Po tym, jak Pałac Buckingham opublikował w czwartek oświadczenie informujące, że królowa Elżbieta II pozostaje pod opieką lekarzy, media donosiły o kolejnych członkach brytyjskiej rodziny królewskiej zmierzających do rezydencji w zamku Balmoral w Szkocji, w którym przebywała monarchini.
W Balmoral byli najbliżsi królowej
Krótko przed godziną 17.00 (16.00 w Wielkiej Brytanii) na lotnisku w Aberdeen, najbliższym miejsca, gdzie przebywała królowa, wylądowały jej dzieci: książę Andrzej i książę Edward oraz jej najstarszy wnuk William. Przed godziną 18.30 czasu polskiego (17.30 w Wielkiej Brytanii) bliscy królowej dotarli na zamek Balmoral i dołączyli do rodziny.
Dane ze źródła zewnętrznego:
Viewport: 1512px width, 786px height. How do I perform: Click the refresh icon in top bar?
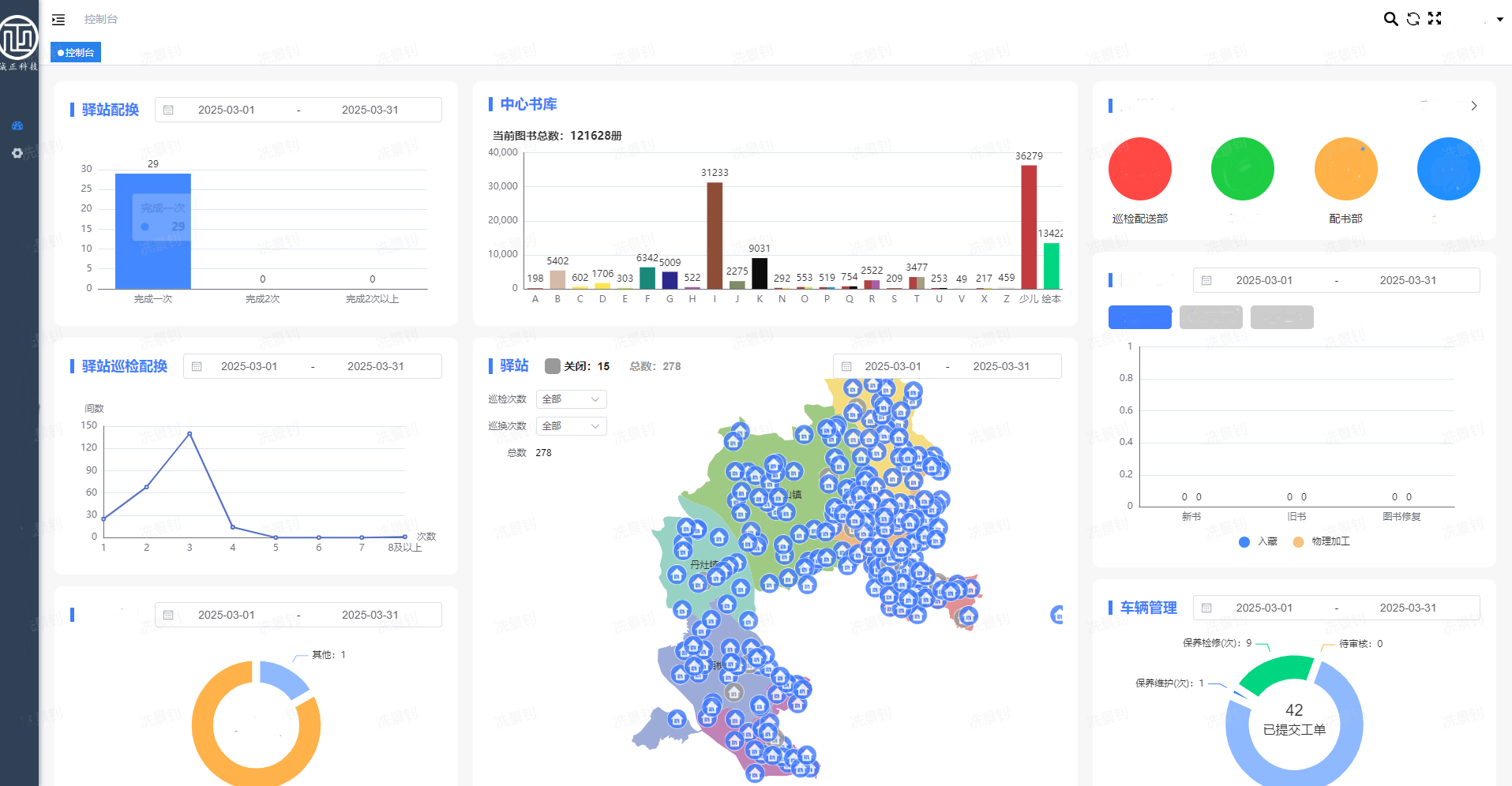pos(1413,19)
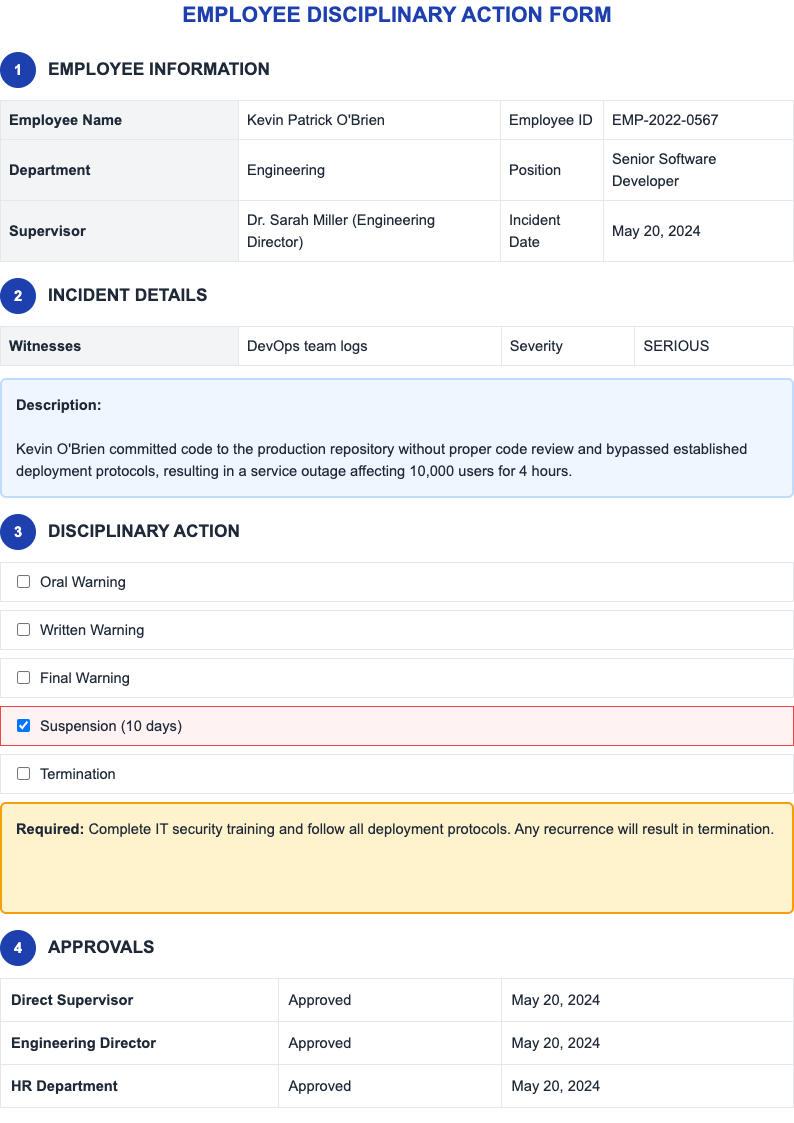Check the Final Warning checkbox

(23, 677)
Książę Harry razem z żoną, księżną Meghan, tego samego dnia mieli wziąć udział w rozdaniu nagród WellChild w Londynie. Ze względu na doniesienia o niepokojącym stanie zdrowia królowej odwołali swój występ. Książę Sussex samotnie wybrał się do Balmoral, jednak jak podaje magazyn "People", nie zdążył pożegnać się ze swoją babcią: na lotnisku w pobliżu rezydencji Elżbiety II wylądował już po ogłoszeniu jej śmierci.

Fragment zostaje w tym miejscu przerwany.